*Written exercise:* Rewrite every item below with each occurrence of "How do I perform" replaced by "How can I carry out", changing nothing else. Leave the pictures out of your answer.

Item coordinate data
------------

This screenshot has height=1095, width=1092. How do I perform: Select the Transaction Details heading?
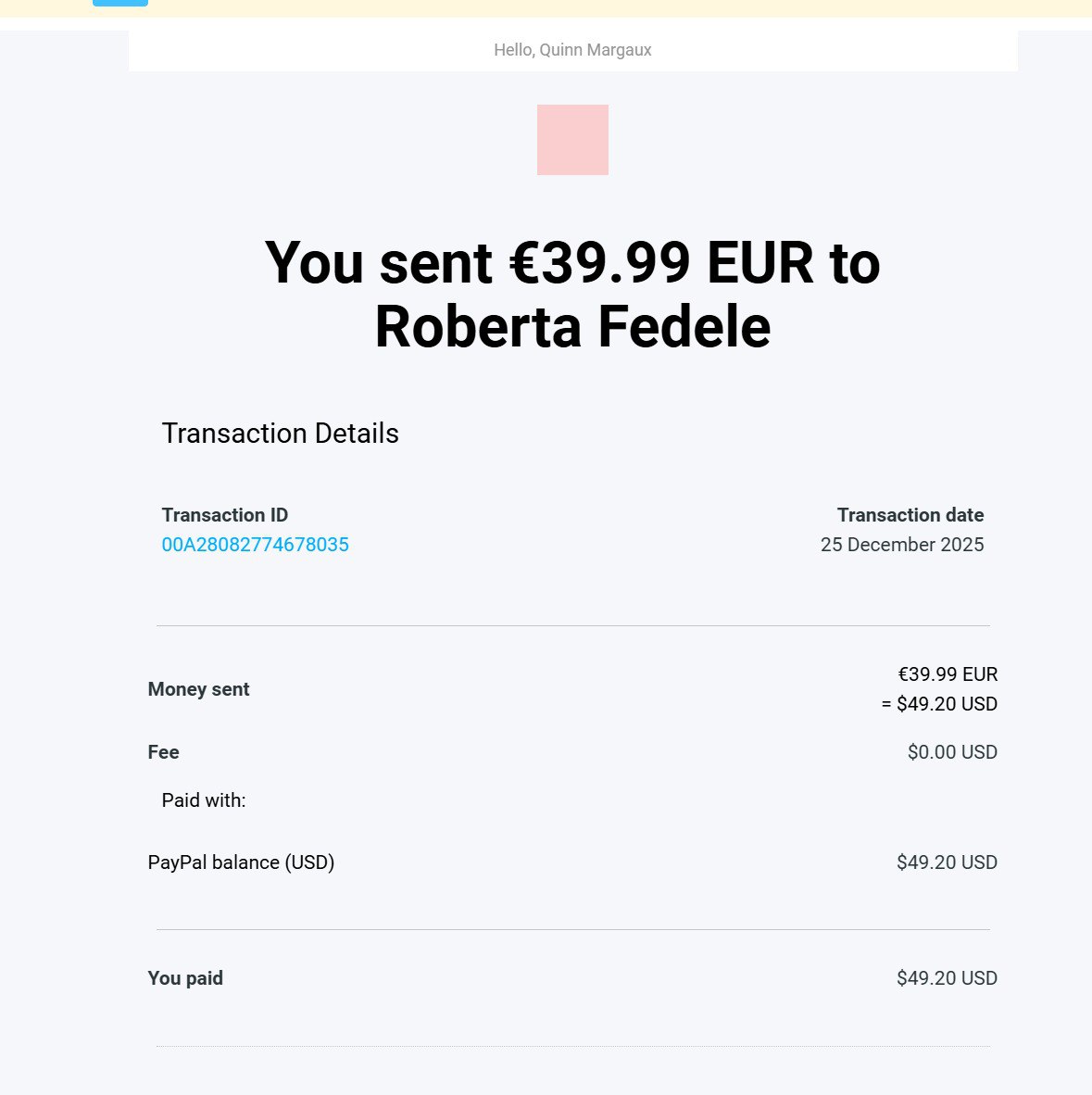(280, 434)
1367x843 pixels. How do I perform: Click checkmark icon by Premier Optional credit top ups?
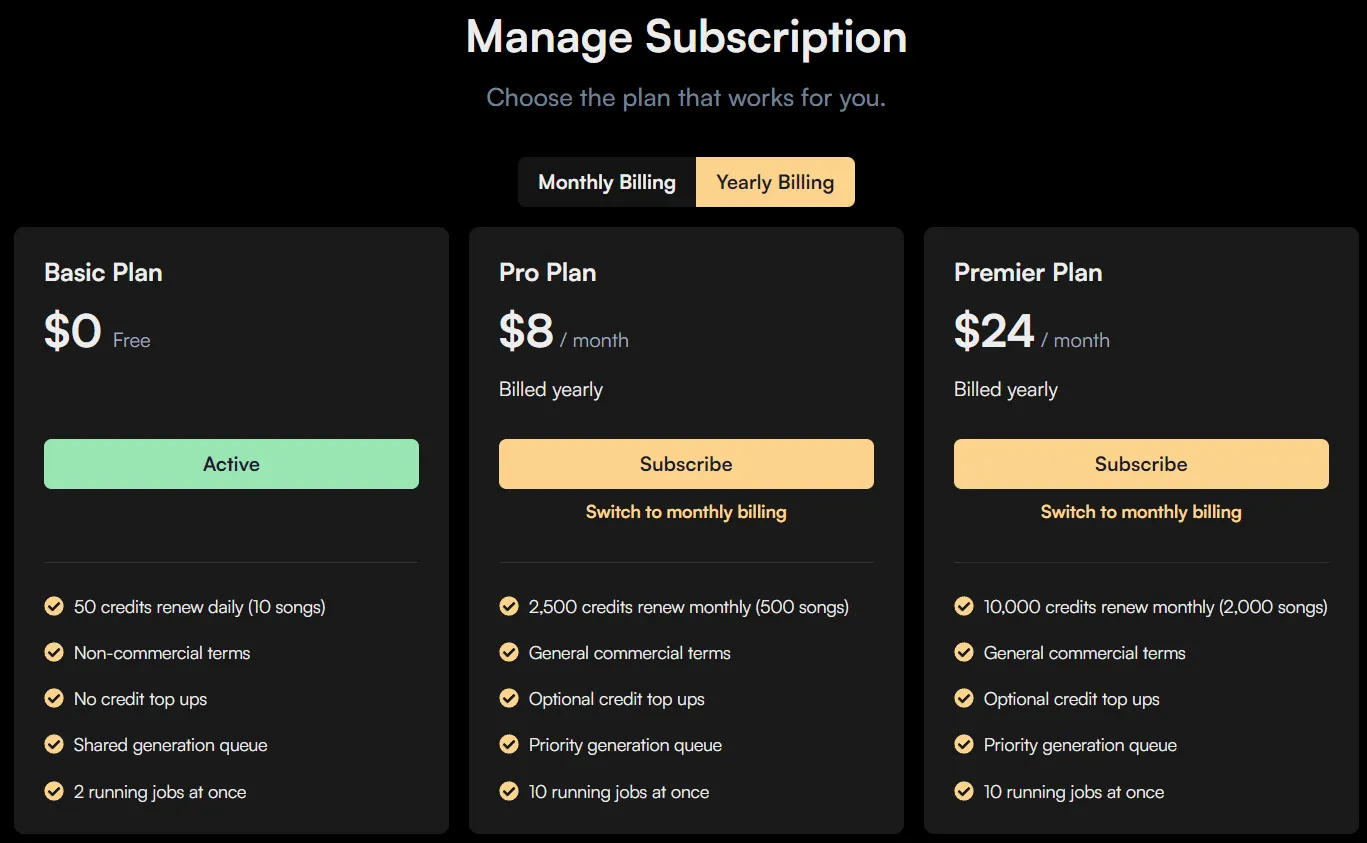[x=964, y=698]
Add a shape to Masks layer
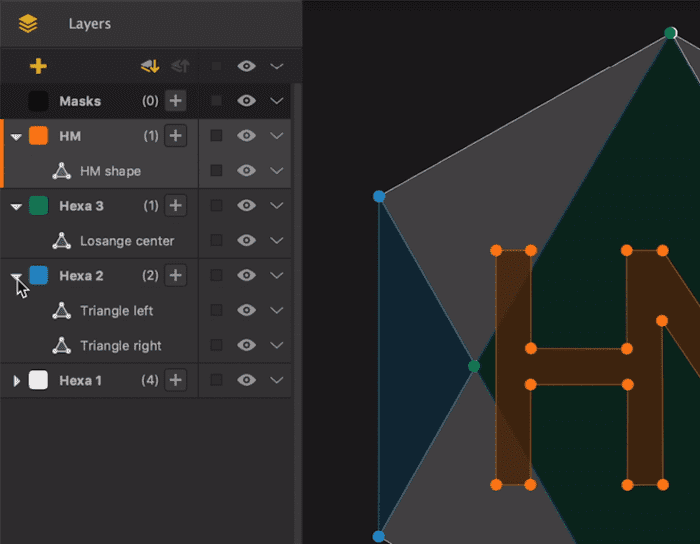This screenshot has width=700, height=544. (175, 101)
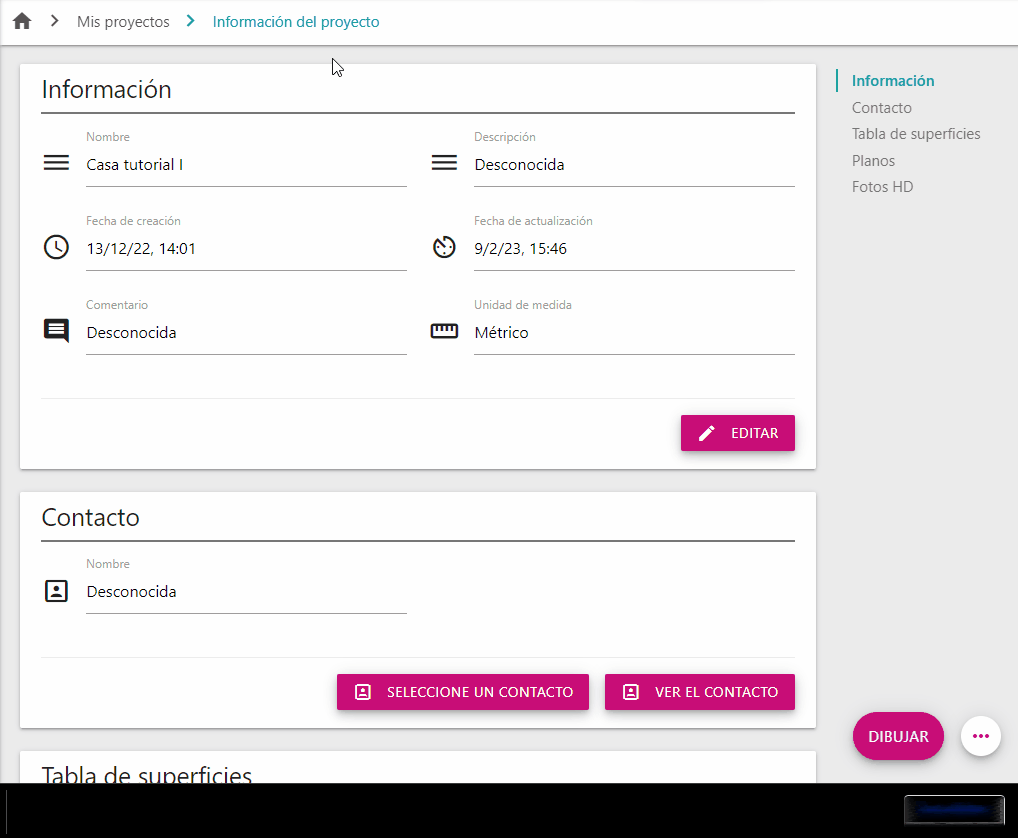Click the lines icon beside Nombre field

[x=56, y=162]
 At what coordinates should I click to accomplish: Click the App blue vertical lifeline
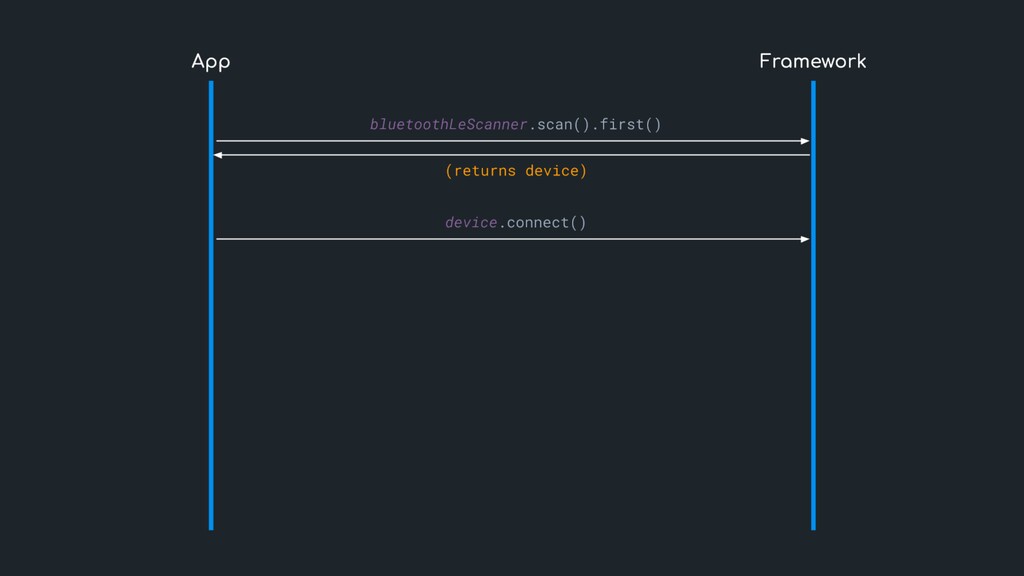pyautogui.click(x=211, y=380)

------------

*Written solution:*
This screenshot has height=1095, width=1092. How can I carry out: Select the Transaction Details heading?
(280, 434)
1367x843 pixels. How can I carry out: Click checkmark icon by Premier Optional credit top ups?
[x=964, y=698]
Add a shape to Masks layer
This screenshot has width=700, height=544. (175, 101)
Click the lines icon beside Nombre field

[x=56, y=162]
 At what coordinates should I click to accomplish: Click the App blue vertical lifeline
pyautogui.click(x=211, y=380)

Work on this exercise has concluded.